**WORK ITEM:**
For each record below, output its text exactly and skip any picture.

Pixel coordinate grounding data:
Start of Block

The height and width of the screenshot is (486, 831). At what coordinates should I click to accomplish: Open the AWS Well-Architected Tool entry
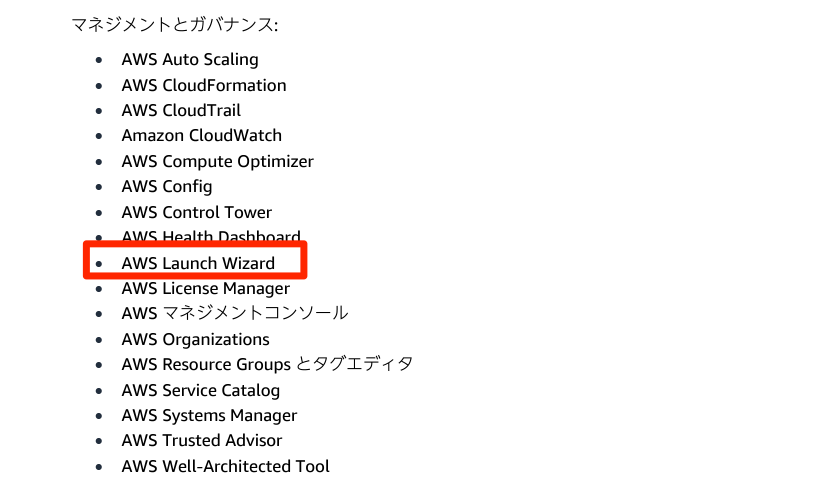[x=226, y=466]
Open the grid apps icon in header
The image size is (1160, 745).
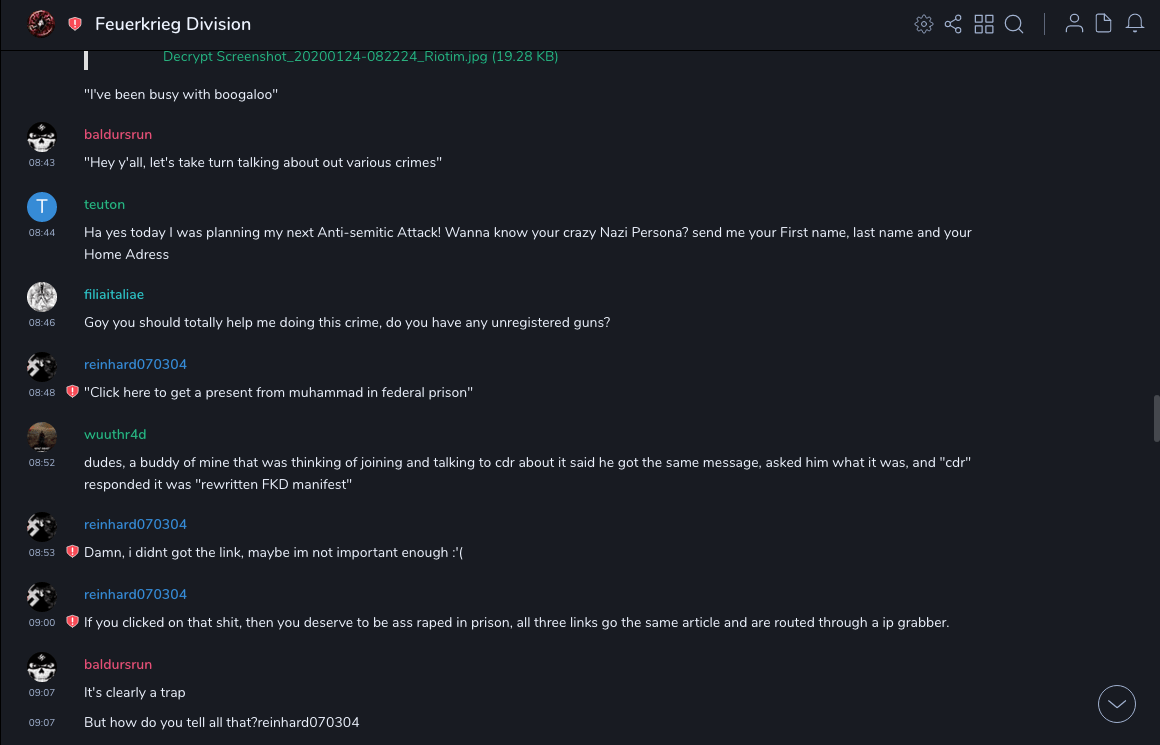pos(984,24)
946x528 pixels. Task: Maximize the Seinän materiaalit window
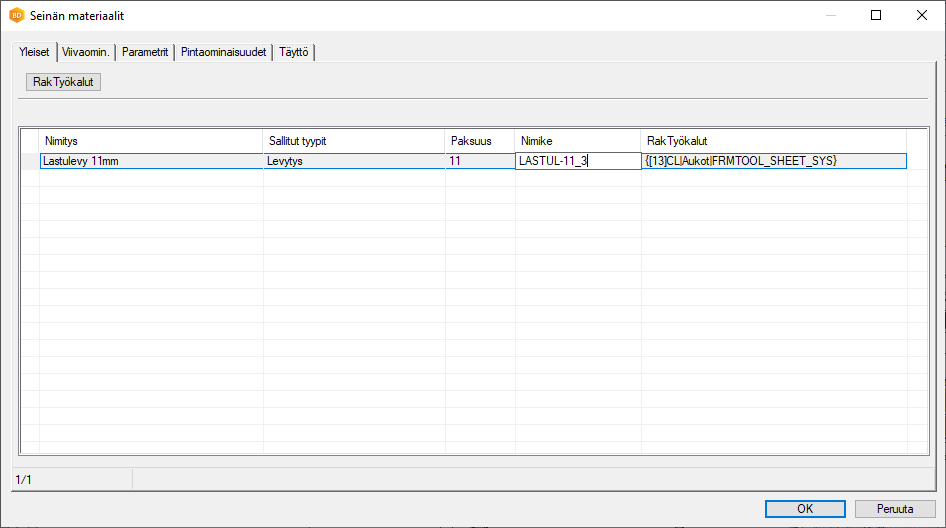(875, 15)
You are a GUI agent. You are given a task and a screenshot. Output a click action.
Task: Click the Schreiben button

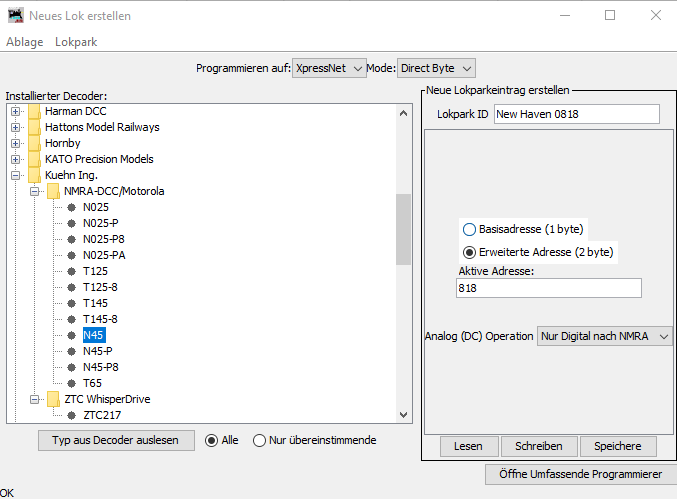tap(538, 446)
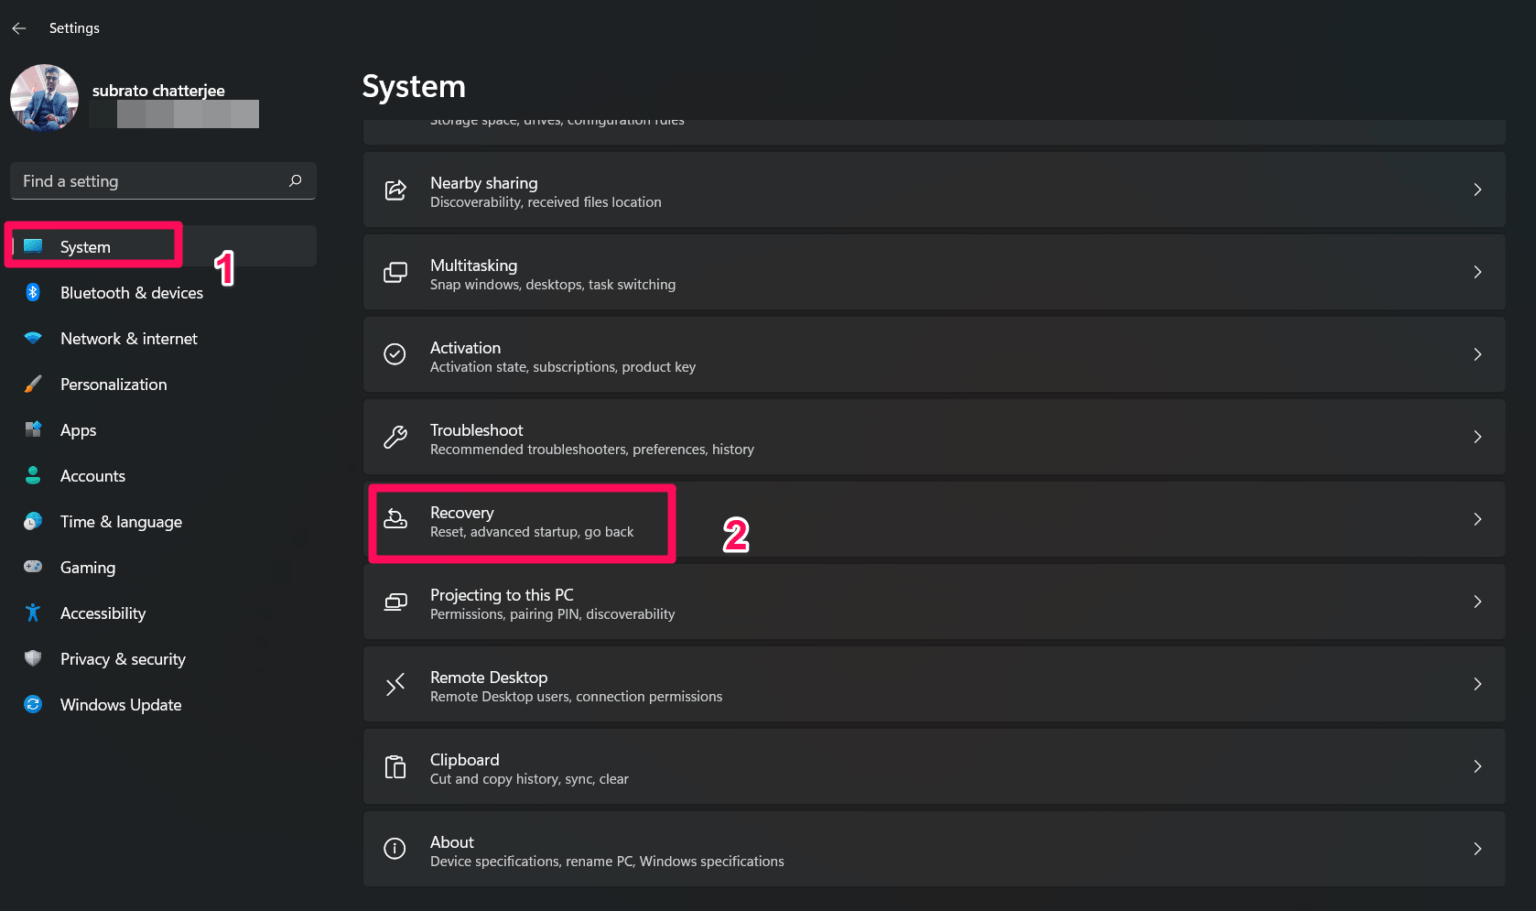
Task: Expand the Recovery row chevron
Action: pyautogui.click(x=1477, y=519)
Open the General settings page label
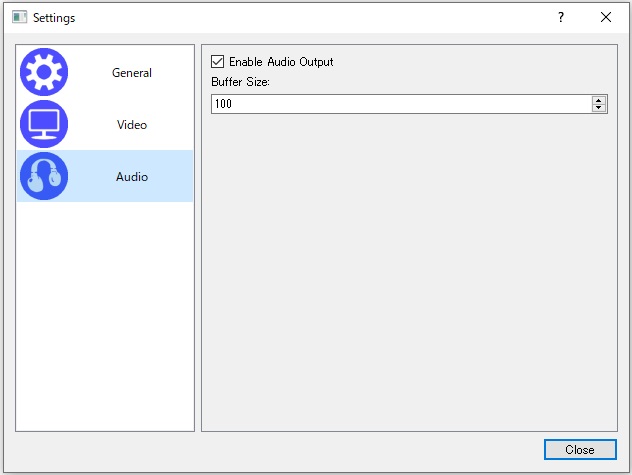This screenshot has width=632, height=475. coord(132,73)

End of Block

**SOLUTION TO THIS PROBLEM:**
The height and width of the screenshot is (486, 831). At what coordinates should I click to accomplish: Open the AWS Well-Architected Tool entry
[x=226, y=466]
Open the grid apps icon in header
The image size is (1160, 745).
pos(984,24)
946x528 pixels. Task: Maximize the Seinän materiaalit window
(875, 15)
You are a GUI agent. You are given a task and a screenshot. Output a click action.
Task: Click the Schreiben button

tap(538, 446)
Task: Expand the Recovery row chevron
Action: pyautogui.click(x=1477, y=519)
Open the General settings page label
This screenshot has width=632, height=475. coord(132,73)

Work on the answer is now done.